Description historique
L’église Notre-Dame a probablement été fondée par l’abbaye de Vézelay. Viollet-le-Duc date le début de la construction de ce chef-d’œuvre du 13e
siècle de 1240. L’édifice est complété par un porche au 14e siècle.
L’église est inscrite sur la liste de 1840, et des travaux de restauration sont aussitôt entrepris par Viollet-le-Duc, qui dureront jusqu’en 1849. Comme à Vézelay, outre d’importants relevés et dessins, l’architecte dépose des éléments sculptés et constitue un dépôt lapidaire. Celui-ci sera
installé dans une maison proche de l’église au cours du 20e siècle, ce bâtiment étant avant tout le musée du site archéologique gallo-romain des Fontaines Salées, situé sur le territoire de Saint-Père. Mais, suite au transfert de propriété de ce site de l’État à la commune de Saint-Père, un projet de création de musée de site a vu le jour afin de présenter les seules collections gallo-romaines. Son aménagement a conduit à la fermeture du petit musée municipal, ce qui a posé la question du devenir des pièces médiévales et Renaissance. Les éléments lapidaires ont été inscrits par arrêté du 21 février 2018, à la suite de l’avis favorable
émis par la commission régionale du patrimoine et de l’architecture, qui a en outre souhaité une mesure de classement.
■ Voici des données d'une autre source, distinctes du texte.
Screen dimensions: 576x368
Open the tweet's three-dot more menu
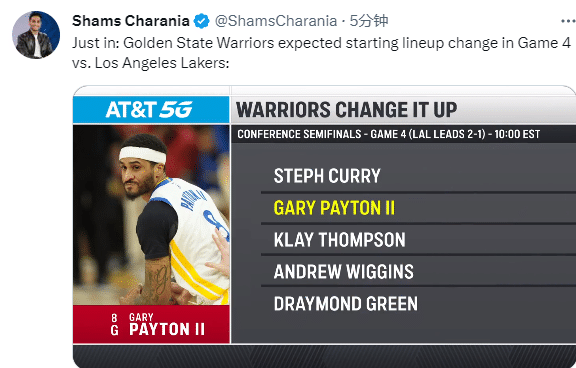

En 2017-2018, la DRAC a aidé la commune à financer l’aménagement d’une grille permettant la fermeture d’une chapelle de l’église Notre-Dame, afin de présenter à
terme au public cet ensemble lapidaire.
La statue est visible sur un cliché ancien du portail principal de l’église, réalisé par l’architecte Émile Boeswillwald, mais elle pouvait alors provenir d’un autre endroit, car le culot porteur ne semblait pas en harmonie avec elle. Cet élément a été définitivement déposé lors des travaux
effectués par Boeswillwald en 1888-1899. L’abbé Pissier (ou Pisier?), auteur d’une monographie sur l’église au début du 20e siècle, mentionne que des travaux ont eu lieu sur le portail et que des statues mutilées ont été déposées. La dédicace de l’église à la Vierge explique également la présence de cette statue.
(source : extraits compte rendu présentation CNPA du du 6 février 2020, Michaël Vottero, CMH).